If you want to learn more about “boylesque,” you’re on your own. Whatever was on display, 1600 people could have fit into that theater to see it.

He was to be followed by Lydia Thompson, who brought us Victorian burlesque, and for that I’m gonna let you go ahead and Google it yourself.

Over at H.R. Jacobs’ Opera House, a slightly smaller 1300-seater, Whalen & Martell were putting on some kind of extravaganza under the name of “Great London & American Combination.” Probably best known for another extravaganza called “The South Before the War,” depicting the happy lives of slaves and they joy they took in entertaining us through song, perhaps it’s just as well that the content of this particular show doesn’t yield to an easy search. Following that, the well-known Rose Coghlan would be performing in three different pieces over the course of a weekend, a common approach to entertainment then that would seem simply absolutely impossible today.

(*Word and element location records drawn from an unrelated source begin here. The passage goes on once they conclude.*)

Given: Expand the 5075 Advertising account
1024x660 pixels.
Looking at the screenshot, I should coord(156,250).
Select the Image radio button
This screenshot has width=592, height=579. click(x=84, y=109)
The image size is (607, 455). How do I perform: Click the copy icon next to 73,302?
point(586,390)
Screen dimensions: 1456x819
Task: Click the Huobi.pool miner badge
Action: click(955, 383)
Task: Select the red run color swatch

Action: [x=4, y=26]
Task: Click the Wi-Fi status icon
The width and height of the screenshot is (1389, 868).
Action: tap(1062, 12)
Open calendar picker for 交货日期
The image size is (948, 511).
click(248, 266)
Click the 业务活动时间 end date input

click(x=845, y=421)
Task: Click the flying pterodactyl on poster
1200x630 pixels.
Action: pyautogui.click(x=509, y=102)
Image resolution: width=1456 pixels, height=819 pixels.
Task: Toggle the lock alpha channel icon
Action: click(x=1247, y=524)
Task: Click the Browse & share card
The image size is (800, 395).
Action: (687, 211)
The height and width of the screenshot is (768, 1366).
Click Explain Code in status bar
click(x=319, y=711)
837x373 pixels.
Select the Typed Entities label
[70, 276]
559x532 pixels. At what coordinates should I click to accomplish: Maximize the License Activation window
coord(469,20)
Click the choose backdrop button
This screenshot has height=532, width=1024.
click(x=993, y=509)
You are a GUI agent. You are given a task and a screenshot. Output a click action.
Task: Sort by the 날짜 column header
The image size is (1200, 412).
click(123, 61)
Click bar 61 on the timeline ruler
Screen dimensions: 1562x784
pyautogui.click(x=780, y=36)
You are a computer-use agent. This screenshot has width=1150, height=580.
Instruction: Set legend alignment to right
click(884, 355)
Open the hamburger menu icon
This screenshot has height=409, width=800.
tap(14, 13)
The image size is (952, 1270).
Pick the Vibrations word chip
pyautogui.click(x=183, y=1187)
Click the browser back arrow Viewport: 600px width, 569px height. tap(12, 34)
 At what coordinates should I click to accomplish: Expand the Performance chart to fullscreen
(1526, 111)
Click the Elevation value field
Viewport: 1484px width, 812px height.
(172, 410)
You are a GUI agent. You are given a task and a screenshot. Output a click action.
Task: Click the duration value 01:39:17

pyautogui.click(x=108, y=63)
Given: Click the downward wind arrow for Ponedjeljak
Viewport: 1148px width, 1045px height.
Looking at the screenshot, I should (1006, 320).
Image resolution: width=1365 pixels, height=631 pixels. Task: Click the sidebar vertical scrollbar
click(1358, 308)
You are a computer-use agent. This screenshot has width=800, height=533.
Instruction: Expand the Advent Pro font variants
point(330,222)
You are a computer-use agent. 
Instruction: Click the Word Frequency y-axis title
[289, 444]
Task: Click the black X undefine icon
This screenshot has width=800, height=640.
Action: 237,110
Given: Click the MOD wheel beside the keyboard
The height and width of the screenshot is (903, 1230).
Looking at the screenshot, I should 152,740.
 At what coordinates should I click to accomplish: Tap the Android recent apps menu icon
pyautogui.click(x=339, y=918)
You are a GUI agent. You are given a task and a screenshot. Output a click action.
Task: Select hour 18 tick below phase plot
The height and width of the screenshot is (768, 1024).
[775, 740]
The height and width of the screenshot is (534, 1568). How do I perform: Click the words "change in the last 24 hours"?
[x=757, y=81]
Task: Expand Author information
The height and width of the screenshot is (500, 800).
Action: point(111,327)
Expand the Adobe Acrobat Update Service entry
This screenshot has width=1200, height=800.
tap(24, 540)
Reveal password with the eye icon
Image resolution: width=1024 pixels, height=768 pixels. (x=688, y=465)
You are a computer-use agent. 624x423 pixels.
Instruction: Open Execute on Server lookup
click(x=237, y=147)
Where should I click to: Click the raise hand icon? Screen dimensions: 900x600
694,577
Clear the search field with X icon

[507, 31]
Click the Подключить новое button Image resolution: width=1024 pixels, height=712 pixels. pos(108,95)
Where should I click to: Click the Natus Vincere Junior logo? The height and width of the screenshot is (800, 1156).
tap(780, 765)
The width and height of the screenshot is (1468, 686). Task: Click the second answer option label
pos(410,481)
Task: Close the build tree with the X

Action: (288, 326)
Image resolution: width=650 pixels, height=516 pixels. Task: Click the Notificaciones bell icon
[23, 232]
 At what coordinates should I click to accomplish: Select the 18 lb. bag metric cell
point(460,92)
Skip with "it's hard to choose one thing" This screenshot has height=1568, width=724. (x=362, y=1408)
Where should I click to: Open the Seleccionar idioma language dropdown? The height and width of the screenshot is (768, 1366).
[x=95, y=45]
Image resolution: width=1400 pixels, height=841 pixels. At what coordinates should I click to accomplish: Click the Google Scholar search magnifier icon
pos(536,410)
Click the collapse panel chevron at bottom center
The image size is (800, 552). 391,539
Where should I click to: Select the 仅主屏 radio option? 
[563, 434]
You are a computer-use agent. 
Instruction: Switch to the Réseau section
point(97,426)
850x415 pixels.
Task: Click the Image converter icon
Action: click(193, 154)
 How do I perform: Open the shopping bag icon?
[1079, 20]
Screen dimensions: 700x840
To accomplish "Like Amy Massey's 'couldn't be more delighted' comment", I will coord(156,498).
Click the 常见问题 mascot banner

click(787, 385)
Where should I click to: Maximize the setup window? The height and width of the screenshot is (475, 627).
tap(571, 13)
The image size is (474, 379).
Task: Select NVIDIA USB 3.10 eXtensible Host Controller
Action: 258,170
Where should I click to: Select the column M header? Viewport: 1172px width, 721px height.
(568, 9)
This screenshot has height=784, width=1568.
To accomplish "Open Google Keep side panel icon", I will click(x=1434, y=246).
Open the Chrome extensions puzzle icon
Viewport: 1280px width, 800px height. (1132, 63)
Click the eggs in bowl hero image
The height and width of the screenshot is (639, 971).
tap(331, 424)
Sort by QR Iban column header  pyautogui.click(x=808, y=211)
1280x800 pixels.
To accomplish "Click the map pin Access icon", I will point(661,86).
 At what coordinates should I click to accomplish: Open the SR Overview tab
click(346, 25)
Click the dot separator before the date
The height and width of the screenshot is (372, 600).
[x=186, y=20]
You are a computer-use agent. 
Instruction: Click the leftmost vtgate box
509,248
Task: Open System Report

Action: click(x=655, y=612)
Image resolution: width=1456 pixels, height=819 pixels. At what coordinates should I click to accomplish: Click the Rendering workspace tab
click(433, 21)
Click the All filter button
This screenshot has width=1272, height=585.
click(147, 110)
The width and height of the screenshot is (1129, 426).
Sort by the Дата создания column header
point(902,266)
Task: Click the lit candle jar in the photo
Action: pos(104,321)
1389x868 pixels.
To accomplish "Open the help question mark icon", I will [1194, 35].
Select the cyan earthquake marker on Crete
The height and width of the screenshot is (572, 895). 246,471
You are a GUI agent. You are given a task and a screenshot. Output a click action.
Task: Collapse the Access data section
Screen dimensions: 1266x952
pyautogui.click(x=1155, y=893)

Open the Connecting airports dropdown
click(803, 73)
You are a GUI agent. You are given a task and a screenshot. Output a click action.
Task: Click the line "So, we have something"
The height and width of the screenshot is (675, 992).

At Harmanus Bleecker Hall, we had the spectacular revival of “H.M.S. Pinafore,” first performed in 1878. Interestingly, no stars are named, and it might be safe to assume that none were involved. History doesn’t tell us what happened in 1891, but a letter from 1879, on State Senate stationery, details the disgusting state of affairs that Albany had been lowered to through the advent of “Pinafore-mania.” We’re not kidding.